The district court concluded that the Danberrys were “victims” because they incurred economic harm in the form of counseling costs and mileage as a result of appellant’s sexual abuse of J.N.  This conclusion, supported by the Danberrys’ affidavit and Laurie Danberry’s testimony, is within the district court’s discretion. 

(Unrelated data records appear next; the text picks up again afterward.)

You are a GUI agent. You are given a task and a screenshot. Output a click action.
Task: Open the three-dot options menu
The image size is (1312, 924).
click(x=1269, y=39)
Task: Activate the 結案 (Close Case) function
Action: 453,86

We also reject appellant’s argument that “it is unclear whether any of the Danberrys’ counseling costs were a direct result of [appellant’s] criminal conduct.”  The district court reasoned that J.N. “has had to live with the Danberrys rather than in her family home, that is a direct result of this crime.”  Furthermore, the court stated that

not only does J.N. need counseling, but it seems to me foreseeable and rational that the adults taking the position as guardians are also going to need counseling to deal both with the addition to their family of a . . . 17-year-old, and . . . to deal with some of the same issues that arise from the sexual abuse that a child in their care has, that J.N. does.


The district court considered the losses suffered by both J.N. and the Danberrys, and properly concluded that those losses were directly caused by appellant’s criminal conduct.